Le principal atout des enquêtes est leur flexibilité : elles sont conçues pour collecter des informations précises qui ne sont pas disponibles dans d’autres sources. Elles permettent   notamment d’intégrer des notions subjectives (bien-être, opinions, satisfaction, etc.) ou des phénomènes mal couverts par les bases de données administratives (travail non déclaré, exclusion numérique, etc.). Elles garantissent aussi une comparabilité européenne : les enquêtes réalisées par les instituts de statistique respectent des méthodologies harmonisées définies par Eurostat, assurant ainsi des indicateurs cohérents entre pays et dans le temps. La cohérence des indicateurs est également garantie, sur le terrain, par la présence d’enquêteurs et d’enquêtrices chargé·es d’expliciter certaines questions et faciliter la collecte d’information[1]. Sur le plan méthodologique, elles s’appuient sur la théorie des sondages, qui permet de produire des estimations fiables à partir d’un échantillon. Des techniques comme la pondération et l’extrapolation assurent une représentativité robuste.

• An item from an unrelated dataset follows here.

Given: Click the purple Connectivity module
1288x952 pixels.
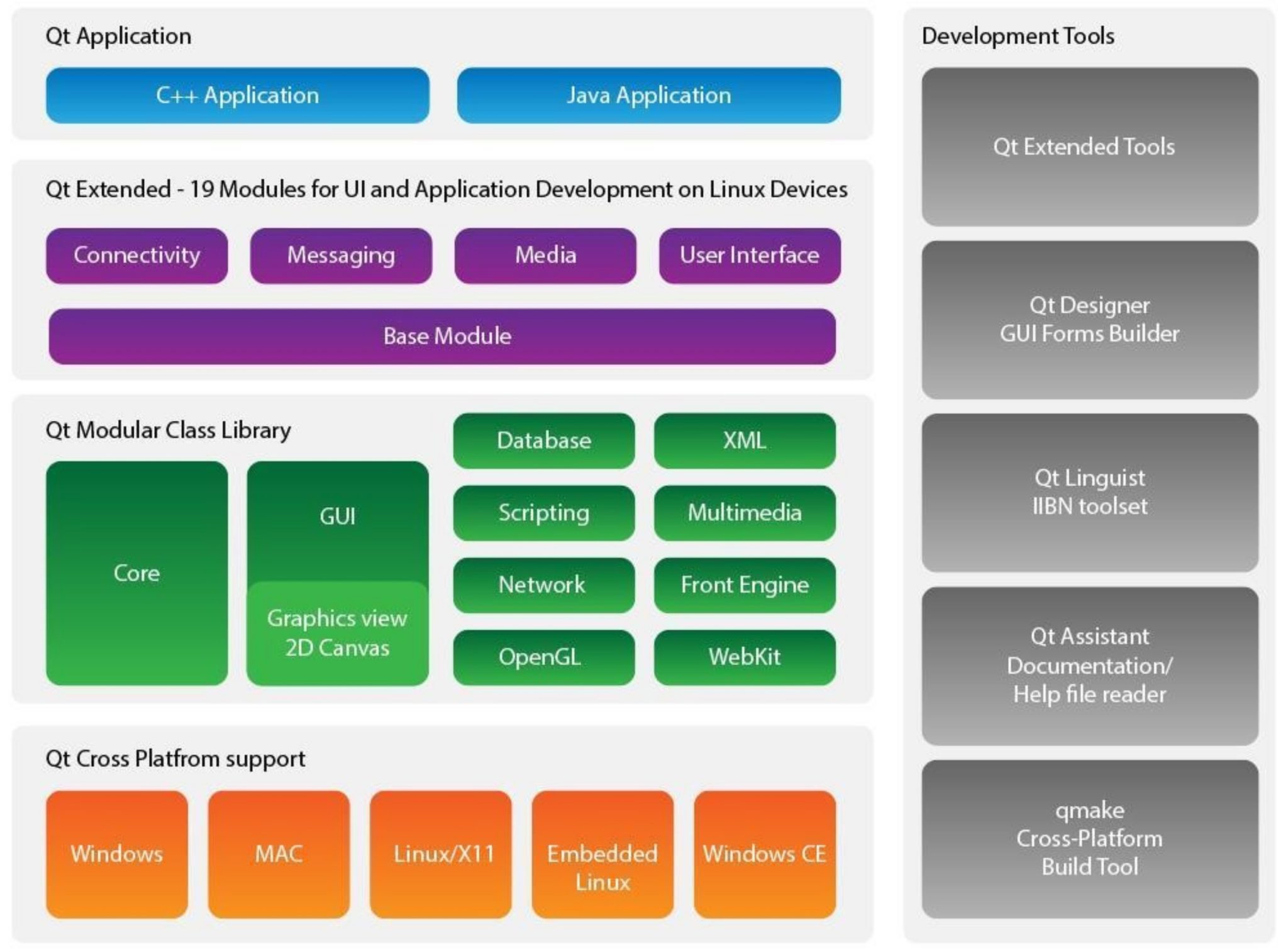Looking at the screenshot, I should tap(136, 255).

Toutefois, les enquêtes présentent plusieurs contraintes. Elles sont coûteuses en raison de la collecte sur le terrain, et représentent une charge pour les répondant·es. Une enquête se réalise sur un échantillon avec de la non-réponse[2]. Les indicateurs sont donc sujets à un certain degré d’incertitude. De plus, certains groupes sont sous-représentés (populations précaires, jeunes, ménages mobiles, microentreprises, etc.), nécessitant des ajustements statistiques. La pondération de l'enquête vise à corriger autant que possible ce phénomène mais n’assure pas une représentativité absolue ni la fiabilité à un niveau géographique très fin. Enfin, les enquêtes sont ponctuelles : une enquête trimestrielle sur l’emploi ne permettra par exemple pas de suivre les évolutions mensuelles avec la même précision que des bases administratives mises à jour en temps réel.

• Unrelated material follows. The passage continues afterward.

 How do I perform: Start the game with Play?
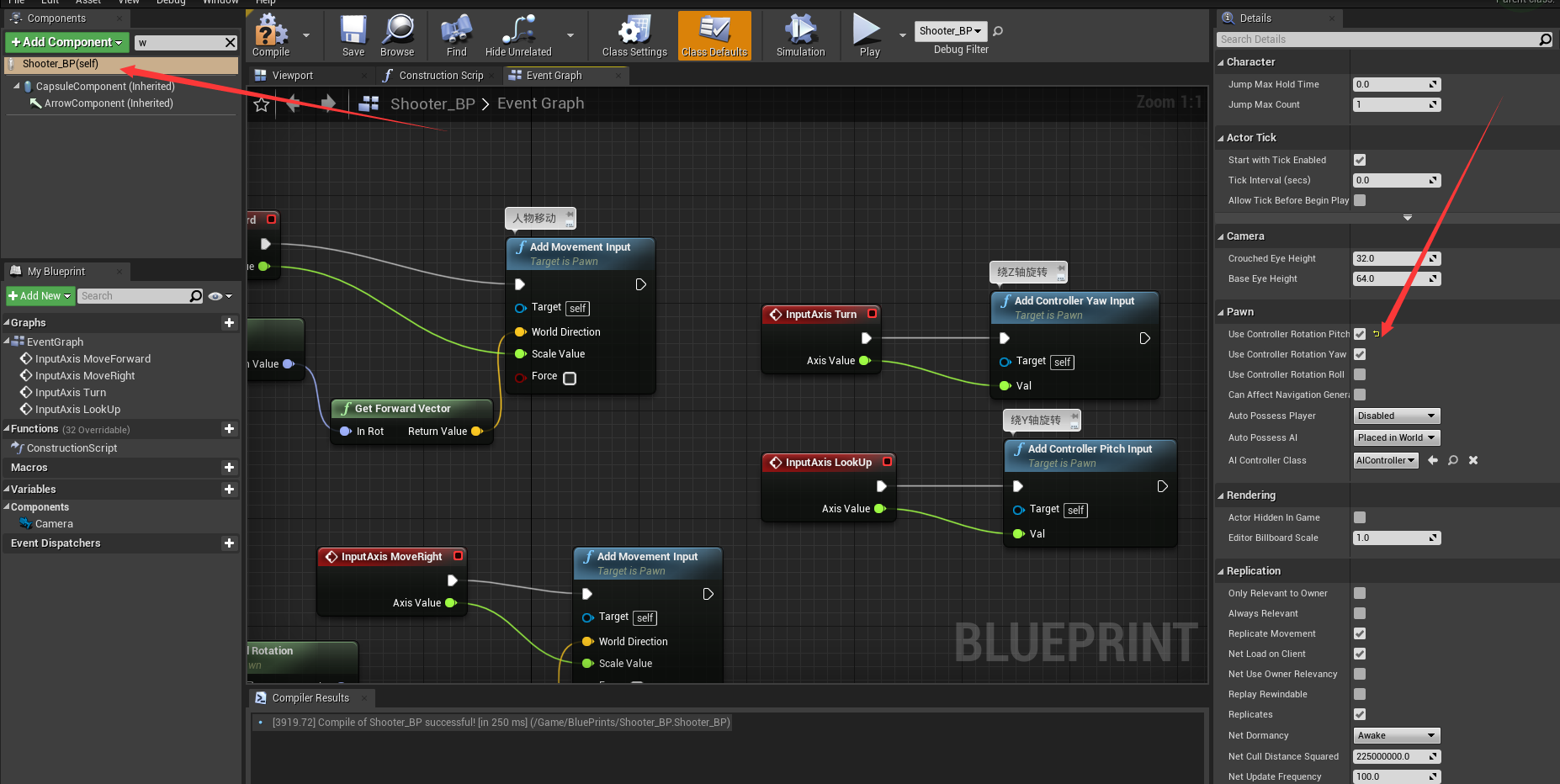[x=868, y=34]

1.2. Les données administratives : une réponse aux limites des enquêtes ?

Face aux limites des enquêtes, et suite à l’application de la loi Only Once (une administration publique ne doit pas poser une nouvelle fois la question à un usager lorsque l’information aurait déjà été transmise à une autre administration), l’exploitation des données administratives s’est développée dans les instituts statistiques. Produites dans le cadre de la gestion des politiques publiques (impôts, état civil, prestations sociales, sécurité sociale, etc.), ces données sont collectées en continu et couvrent l’ensemble de la population concernée.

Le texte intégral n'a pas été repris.